> Quoted passage:
::::::

US household Debt Levels Edge Up In Q2
- Total U.S. household debt levels edged up in the second quarter, but overall delinquency rates stabilised, indicating that borrowers are still in decent enough shape to support the economy, a report from the Federal Reserve Bank of New York said on Tuesday.
- The bank report, part of its survey of household debt and credit conditions, showed that overall debt levels rose by $109Nn, or 0.6%, in the second quarter to $17.80 trillion. Overall borrowing levels are now $3.7Tn above where they were at the end of 2019.
- Worse-than-expected job market data last week has made financial markets nervous that the economy may be on the cusp of a downturn. Fed policymakers, who already signaled they expect to begin cutting rates in September now that inflation is near the 2% target rate, have said they don't want to wait too long before lowering rates and have cited delinquencies as one area they are closely monitoring.
- On that front, there was some relief with the report showing that overall delinquency rates remained at 3.2%, unchanged from the first quarter, and still well below the 4.7% rate seen at the end of 2019 before the coronavirus pandemic. However, transitions in delinquent borrowing levels rose slightly in the second quarter for credit cards and auto loans, both remaining elevated although the pace of worsening slowed.
- Mortgage balances were up by $77Bn to $12.52Tn, while auto loan levels increased by $10Tn, and overall credit card borrowing outstanding rose by $27Bn by the end of the quarter to $1.14Tn. Credit card balances during the quarter were 5.8% above the level they stood at a year ago. Retail cards and other consumer loans were effectively flat, while student loan balances declined by $10Bn.

::::::

> Extracted data:

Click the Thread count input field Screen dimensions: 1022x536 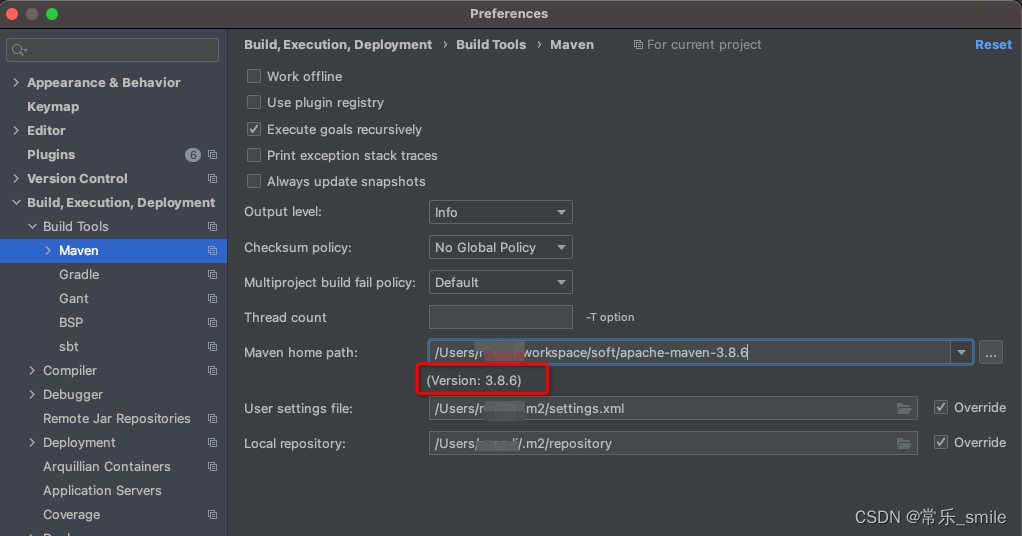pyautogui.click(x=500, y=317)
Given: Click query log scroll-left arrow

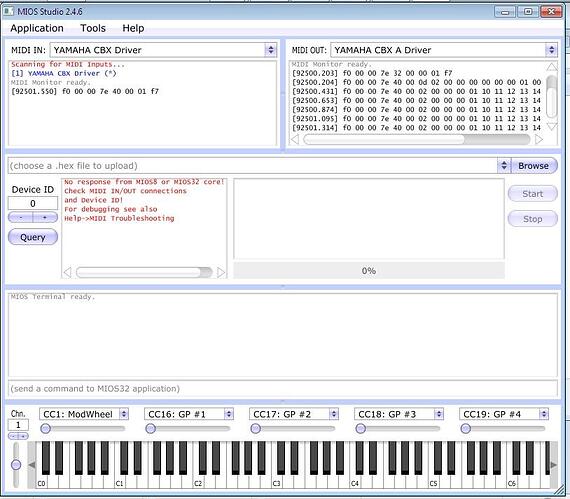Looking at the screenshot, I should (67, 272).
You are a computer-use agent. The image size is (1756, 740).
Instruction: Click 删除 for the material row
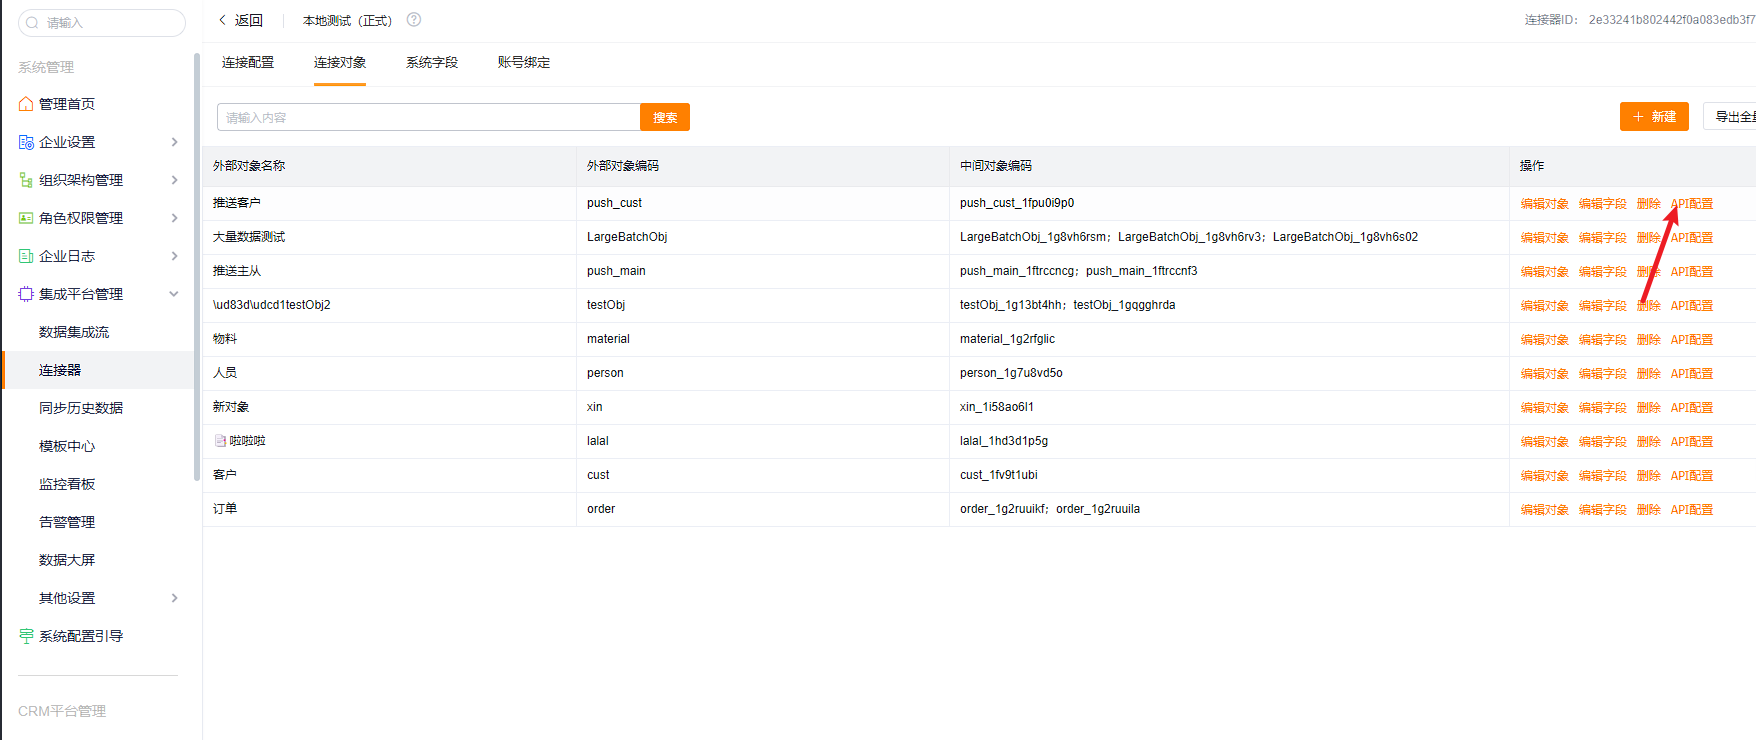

::::::

Using the household debt article, decide whether each statement below agrees with it. Answer yes or no for each, and quote the words from the article that settle it.
(a) Overall delinquency rates in the second quarter were the same as in the first quarter.
(b) Student loan balances went up during the second quarter.
(c) Credit card balances during the quarter were higher than a year earlier.

> Answer box:
(a) Yes: "overall delinquency rates remained at 3.2%, unchanged from the first quarter"
(b) No: "student loan balances declined by $10Bn"
(c) Yes: "Credit card balances during the quarter were 5.8% above the level they stood at a year ago"